También merece la pena recordar y destacar que, a pesar de un hecho tan grave como este, los responsables estuvieron presos con todas sus garantías y derechos establecidos en la carta magna. Los golpistas de 1992 recibieron visitas sin ningún tipo de restricciones, celdas cómodas y nunca sufrieron vejación, tortura, malos tratos, situaciones degradantes o represión de algún tipo, como hemos visto en estos últimos 15 años, cuando el régimen de Chávez y ahora de Maduro han privado de libertad injustamente a funcionarios policiales, alcaldes, dirigentes políticos y estudiantiles por el solo hecho de disentir de ciertas acciones tomadas por personas ineptas e incapaces que han llevado a más de 30 millones de venezolanos a un despeñadero.

Viendo la alocución del primer mandatario nacional acerca del 4 de febrero y que denomina Día de la Dignidad, me genera la duda, y es que ¿será tan inculto que desconoce el verdadero significado de esa palabra? Quizás para el gobierno es digno que las personas hagan colas buscando el sustento familiar, o quizás sea digno que la morgue esté llena de cadáveres a causa de la violencia desatada.

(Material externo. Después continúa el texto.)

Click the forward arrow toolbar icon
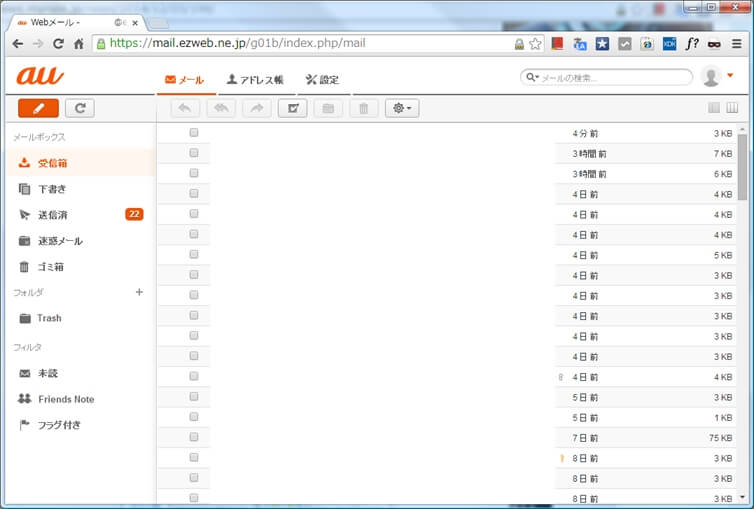 256,108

Lo cierto es que haciendo una retrospección me vino a la mente aquella frase que se hizo tan popular: “Por ahora”… y es que por ahora tenemos a una manada de incapaces gobernándonos, por ahora no tenemos alimentos, por ahora no tenemos medicinas, por ahora no tenemos seguridad, entre otras cosas, que solo serán por ahora.

Tengo la certeza de que este gobierno está llegando a su fin, justamente por las malas políticas empleadas y que no han conectado con la realidad de un pueblo que está sufriendo las consecuencias de aquel 4 de febrero, cuando muchos venezolanos vieron una esperanza en un ser improvisado que no tenía la preparación para seguir desarrollando un país con las bondades que ofrecía esta tierra maravillosa y que fueron acabando con ellas por la simple ambición de un grupito que, sin saber cómo se hacen las cosas y sin dejarse asesorar, hundió a Venezuela en su peor crisis económica, social y política.

Este año 2015 nos presenta la oportunidad de escoger con mente clara a los candidatos y candidatas que nos representarán en la Asamblea Nacional, esto como un primer paso para rescatar la verdadera dignidad de los ciudadanos que hoy quieren paz, unión, seguridad y progreso para todos. Nuestra prioridad es recuperar la institucionalidad, así como la autonomía de los poderes, para acabar con este modelo autocrático, intolerante e incapaz que ha invadido como un cáncer la democracia venezolana.